TASK TO COMPLETE> Copy the lines of the listing below from the line with "Click the antigüedad value 23" to the line with "(x=750, y=426)", both included, reproducing each one precisely.

PROVIDED RECORDS>
— BEGIN —
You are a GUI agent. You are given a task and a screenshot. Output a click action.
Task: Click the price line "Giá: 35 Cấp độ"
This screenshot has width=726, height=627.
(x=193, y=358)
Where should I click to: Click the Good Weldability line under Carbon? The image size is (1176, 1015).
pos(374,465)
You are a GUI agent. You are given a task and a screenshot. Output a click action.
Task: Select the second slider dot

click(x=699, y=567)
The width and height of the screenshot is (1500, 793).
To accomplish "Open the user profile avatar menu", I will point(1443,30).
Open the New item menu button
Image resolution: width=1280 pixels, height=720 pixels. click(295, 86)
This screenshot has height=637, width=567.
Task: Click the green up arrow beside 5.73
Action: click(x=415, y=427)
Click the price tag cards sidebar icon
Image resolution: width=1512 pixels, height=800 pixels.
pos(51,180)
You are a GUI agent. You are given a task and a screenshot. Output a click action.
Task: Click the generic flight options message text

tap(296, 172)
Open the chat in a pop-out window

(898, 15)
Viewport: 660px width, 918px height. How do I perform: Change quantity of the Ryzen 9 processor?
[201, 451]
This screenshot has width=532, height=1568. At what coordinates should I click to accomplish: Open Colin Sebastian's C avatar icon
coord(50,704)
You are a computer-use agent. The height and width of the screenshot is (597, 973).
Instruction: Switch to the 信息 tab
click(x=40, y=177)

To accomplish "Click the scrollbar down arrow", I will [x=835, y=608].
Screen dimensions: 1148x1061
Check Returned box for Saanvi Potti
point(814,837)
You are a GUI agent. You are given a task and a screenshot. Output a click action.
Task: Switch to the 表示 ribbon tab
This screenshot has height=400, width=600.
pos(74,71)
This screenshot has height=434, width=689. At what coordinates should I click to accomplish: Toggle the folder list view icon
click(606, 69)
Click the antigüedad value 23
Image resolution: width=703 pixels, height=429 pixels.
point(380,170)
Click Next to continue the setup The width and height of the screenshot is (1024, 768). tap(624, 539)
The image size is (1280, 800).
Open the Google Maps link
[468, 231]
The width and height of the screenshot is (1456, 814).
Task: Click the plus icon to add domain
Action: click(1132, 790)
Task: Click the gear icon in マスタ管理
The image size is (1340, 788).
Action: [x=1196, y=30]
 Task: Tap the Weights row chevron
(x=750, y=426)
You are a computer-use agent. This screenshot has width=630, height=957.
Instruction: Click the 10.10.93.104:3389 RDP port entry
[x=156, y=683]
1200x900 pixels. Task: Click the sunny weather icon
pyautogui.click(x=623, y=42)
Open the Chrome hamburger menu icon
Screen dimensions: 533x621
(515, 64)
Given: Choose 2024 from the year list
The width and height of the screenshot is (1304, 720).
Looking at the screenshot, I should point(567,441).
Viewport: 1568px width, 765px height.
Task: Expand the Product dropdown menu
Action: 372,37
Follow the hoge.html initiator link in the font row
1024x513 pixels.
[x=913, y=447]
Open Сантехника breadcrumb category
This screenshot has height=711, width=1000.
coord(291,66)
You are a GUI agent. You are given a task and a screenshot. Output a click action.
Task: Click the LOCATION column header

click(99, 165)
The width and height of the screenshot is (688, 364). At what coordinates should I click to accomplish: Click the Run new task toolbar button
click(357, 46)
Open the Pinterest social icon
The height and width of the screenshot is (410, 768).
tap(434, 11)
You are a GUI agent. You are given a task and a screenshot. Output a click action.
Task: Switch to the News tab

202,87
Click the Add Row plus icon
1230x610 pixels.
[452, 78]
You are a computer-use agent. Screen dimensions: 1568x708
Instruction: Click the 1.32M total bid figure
— END —
WRITTEN RESPONSE>
Click the antigüedad value 23
Image resolution: width=703 pixels, height=429 pixels.
point(380,170)
Click Next to continue the setup The width and height of the screenshot is (1024, 768). tap(624, 539)
The image size is (1280, 800).
Open the Google Maps link
[468, 231]
The width and height of the screenshot is (1456, 814).
Task: Click the plus icon to add domain
Action: click(1132, 790)
Task: Click the gear icon in マスタ管理
The image size is (1340, 788).
Action: [x=1196, y=30]
 Task: Tap the Weights row chevron
(x=750, y=426)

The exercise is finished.